▶ [Exercise prompt] Copy out each of the lines below that contains the word "Instruction".

--*--

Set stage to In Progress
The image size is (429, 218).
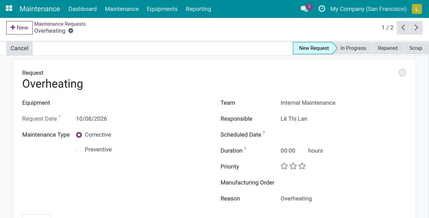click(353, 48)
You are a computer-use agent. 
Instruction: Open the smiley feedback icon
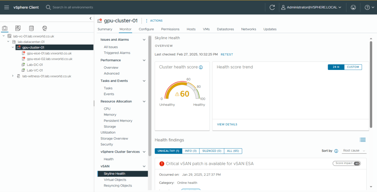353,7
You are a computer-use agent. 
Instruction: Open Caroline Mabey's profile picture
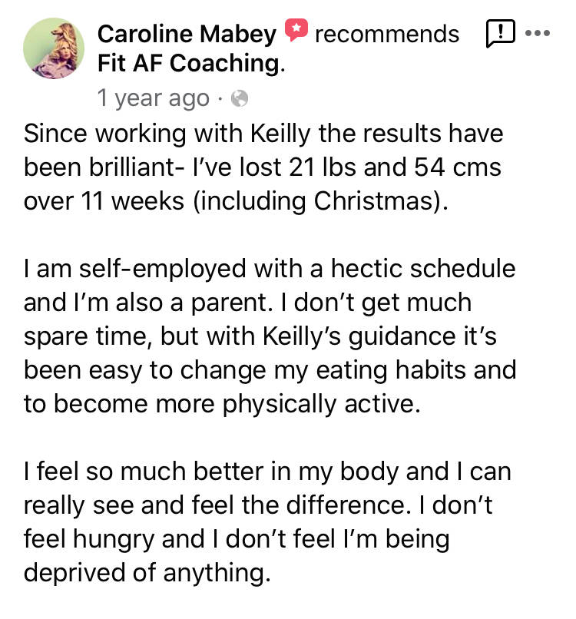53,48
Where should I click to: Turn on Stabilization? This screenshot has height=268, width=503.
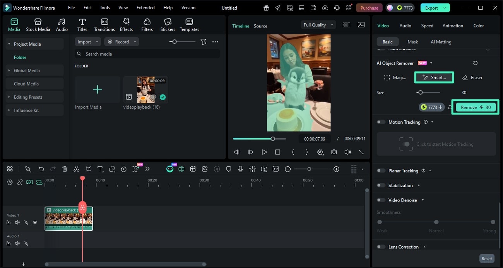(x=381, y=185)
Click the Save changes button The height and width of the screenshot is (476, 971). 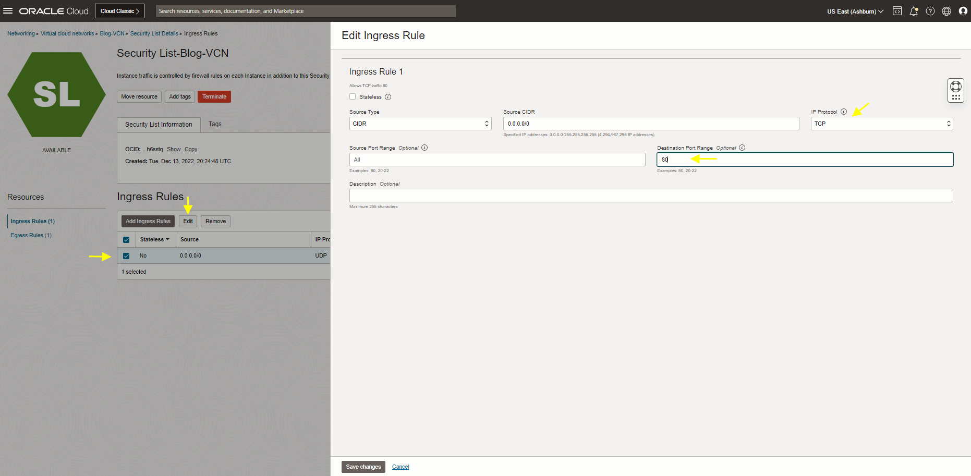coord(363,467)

--*--

▶ [Answer in full]
Instruction: Open the smiley feedback icon
Instruction: Open Caroline Mabey's profile picture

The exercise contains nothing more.